For each part of the experiment, the cows were given a score on a 5-point scale. The scale ranged from 1, describing cows as not aggressive, docile, walks slowly, easily approachable and not excited by humans to 5, describing cows as very aggressive, excitable, and out of control.
The pen scores and chute scores were nearly identical, and the higher-scoring cows almost always exited the chutes at accelerated speeds.
“The pen score measures aggressiveness, and the exit velocity measures their flight response: how quickly they want to get away from the situation,” Vann said. “Basically, the more aggressive they are, the quicker they want to get away from the situation.”
Vann said anxious, aggressive cows, or those with a pen score of 4 or 5, present a host of problems.
“They become sick more often, have more difficulty gaining weight and damage farm equipment. Their rowdy behavior rubs off on cows that would otherwise be perfectly calm,” Vann said. “Cow behavior even affects meat tenderness, as certain hormones such as cortisol and enzymes remain at higher levels in stressed-out cattle, possibly toughening the muscle. All of these problems directly affect a cattle producer’s profit margins.”

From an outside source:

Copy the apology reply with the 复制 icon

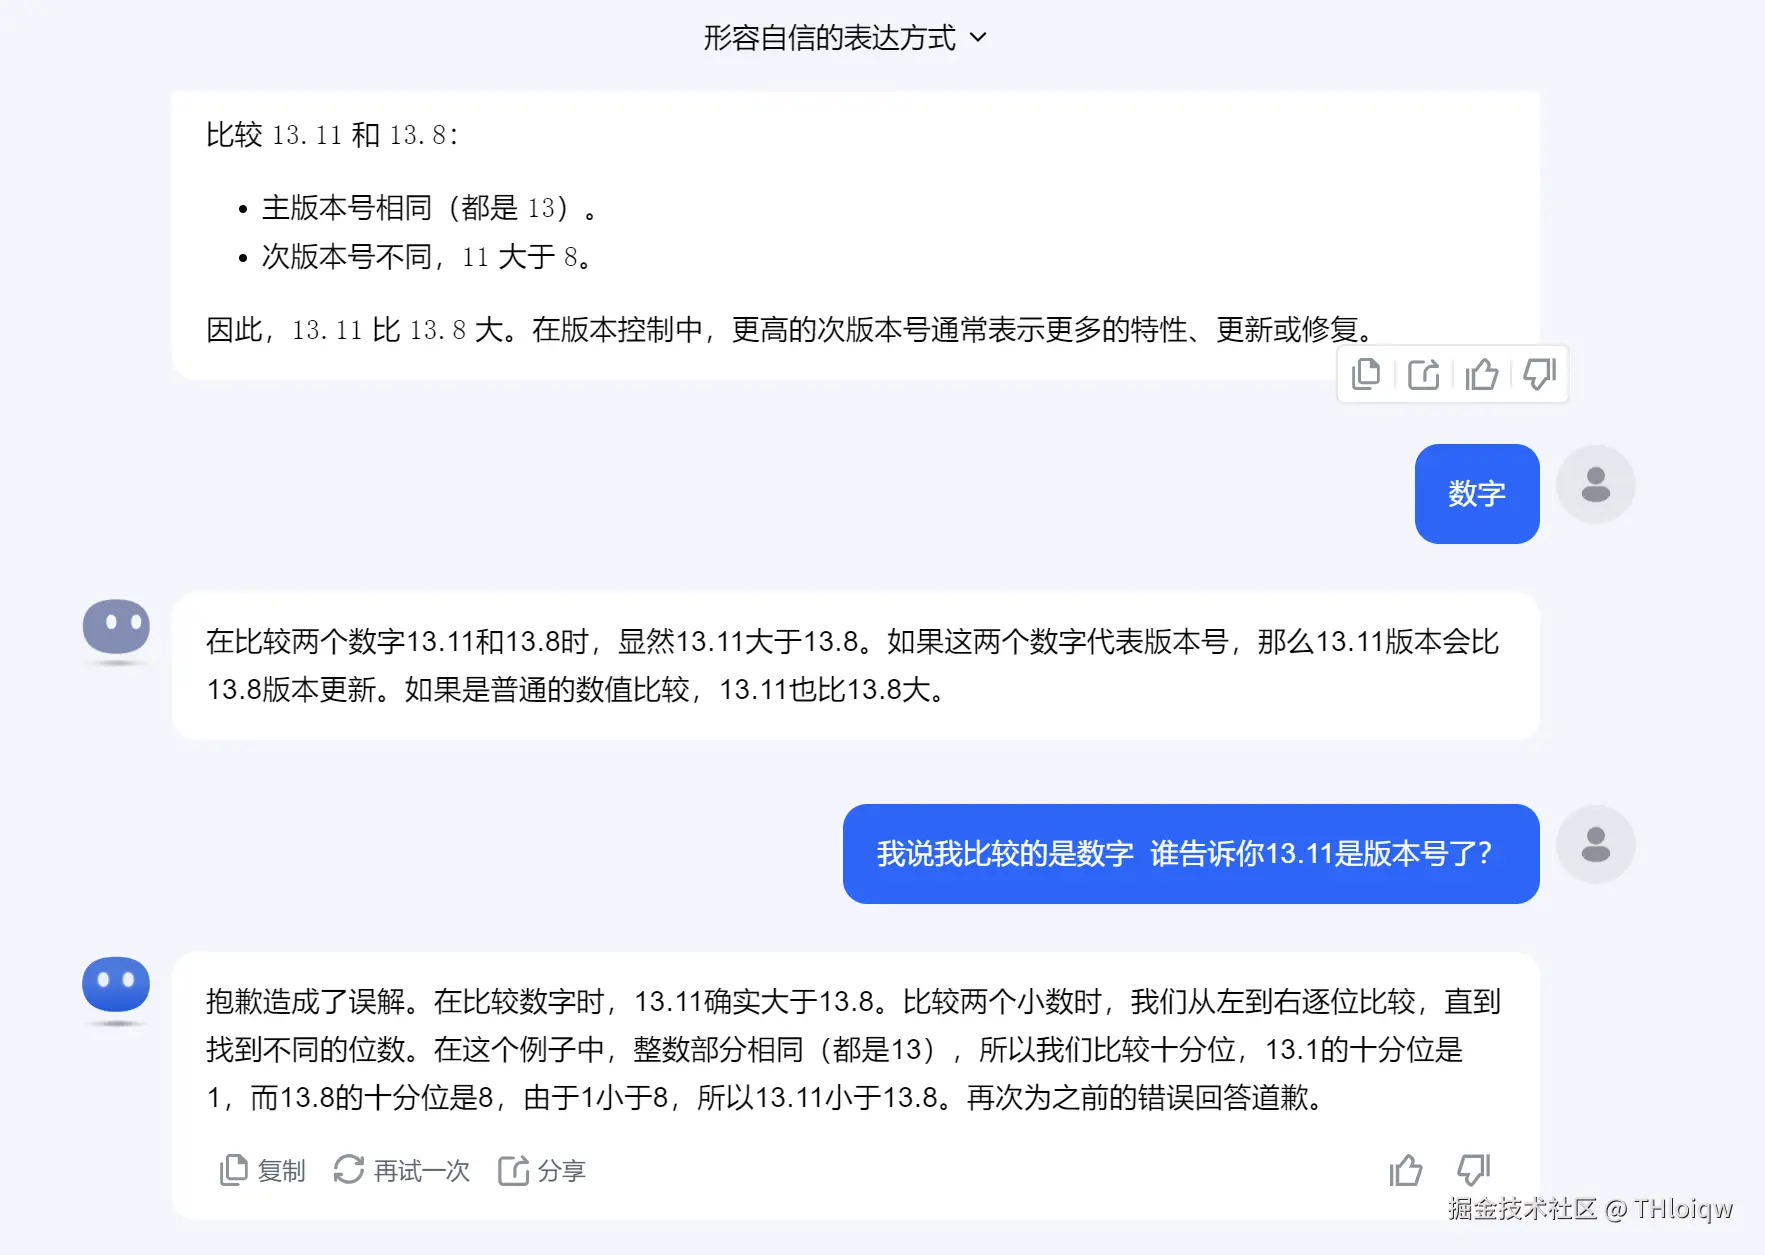tap(234, 1169)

Vann said the primary factor relating to cow behavior is genetics. If a high-strung bull and a wild female mate, the result will be a high-tempered calf.
But genes do not tell the whole story. Vann said a calf’s mother usually influences its behavior more than the bull, since the mother raises the animal and provides a constant presence.
However, Vann said that all cattle are susceptible to learned behavior.
“I’d say how humans treat the animal is 25 percent of it, followed by 10 percent being the environment,” she said. “The rest would be genetics; however, we are still investigating what makes some animals more aggressive than others.”
Danny Martin, the 2009 Mississippi Cattleman of the Year, owns a ranch in Raymond and can attest to these findings from experiences with his own herd.
“Ill-tempered cows have to get antibiotics more often, and they don’t come up to eat with the rest of the cows and get the proper nutrition,” he said.
Martin said he once sent several cows to a feed lot experiment at MSU, including one that was irritable.
“When I sent the cattle, there was no more than a 50-pound difference between each of them,” Martin said. “However, when the animals returned, the ill-behaved steer weighed 966 pounds, while all the others weighed over 1,200 pounds each.”
According to the study, which was published in the “Professional Animal Scientist,” cattle with high pen scores typically incurred higher medical expenses than lower-scoring cattle.
In addition, ill-tempered cattle typically bring in $5 or $6 less per hundred pounds of body weight than do calmer animals, Vann said. An aggressive cow weighing 800 pounds may net $480 less than its non-aggressive counterpart. However, high scorers usually won’t even reach that weight since they have trouble gaining bulk.